The word Laetare is a Latin word which means, to rejoice! We have entered this penitential season of Lent and now the Church has called us to rejoice. Why? It is not a break, we do not get to just party all week, but it is a week to offer us hope! The purpose of this week is to give us a glimpse of the joy that awaits us at Easter. We have made it halfway through the season of Lent and we are soon to enter the most somber days of the Church year, but we remember that those somber days are followed by the most hopeful days in the liturgical year. The Gospel for Laetare Sunday this year was the famous, John 3:16. For God so loved the world that he gave his only Son, so that everyone who believes in him might not perish but might have eternal life.!” (NAB) We are at the point that we know that for us to be saved the death and resurrection of Jesus was inevitable and we are given hope that we too, may enter into eternal life.
This week is a time for us to do a check in with ourselves and our Lenten commitments. How is our Lenten fasting going? How are our acts of almsgiving coming along? Are we praying more? Have we found ourselves closer to Jesus? If we cannot answer these above questions with positive answers, I encourage you to use this week of hope to re-commit to the goal you had for yourselves as you began lent this year. There are three weeks left until Easter and I challenge you, and me, to make sure that we run the race of faith the best we possibly can.

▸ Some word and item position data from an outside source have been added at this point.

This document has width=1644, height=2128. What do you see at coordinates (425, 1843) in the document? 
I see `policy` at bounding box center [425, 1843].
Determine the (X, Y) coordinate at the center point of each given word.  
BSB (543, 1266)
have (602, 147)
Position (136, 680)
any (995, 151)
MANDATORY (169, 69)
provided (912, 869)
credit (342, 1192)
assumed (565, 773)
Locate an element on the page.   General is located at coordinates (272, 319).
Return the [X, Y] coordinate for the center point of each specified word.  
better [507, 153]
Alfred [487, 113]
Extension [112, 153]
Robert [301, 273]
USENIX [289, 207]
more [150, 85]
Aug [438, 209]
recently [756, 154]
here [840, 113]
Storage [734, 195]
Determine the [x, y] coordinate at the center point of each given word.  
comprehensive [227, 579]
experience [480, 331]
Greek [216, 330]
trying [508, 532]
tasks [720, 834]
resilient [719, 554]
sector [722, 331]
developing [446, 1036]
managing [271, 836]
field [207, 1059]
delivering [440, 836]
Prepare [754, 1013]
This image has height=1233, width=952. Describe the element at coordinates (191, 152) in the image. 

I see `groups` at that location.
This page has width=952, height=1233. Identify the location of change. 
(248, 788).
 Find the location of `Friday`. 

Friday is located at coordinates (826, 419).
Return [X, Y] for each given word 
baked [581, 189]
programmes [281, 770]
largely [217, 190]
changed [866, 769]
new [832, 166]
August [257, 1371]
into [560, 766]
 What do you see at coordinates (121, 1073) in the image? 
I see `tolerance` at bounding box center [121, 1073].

Laetare Sunday is the Church’s way of giving us a “pick-me-up” as we approach the darkest time of the liturgical year. It is an opportunity to anticipate what is waiting for us on Easter Sunday — the reality that Jesus Christ is risen from the dead, and that our hearts will always be filled with joy and darkness will never come to the world again! May the hope we feel this week rejuvenate us on our Lenten journey. In closing, get your pink shirts out, hope in the goodness of God, and finish the Lenten race of 2021 stronger than we were when we began.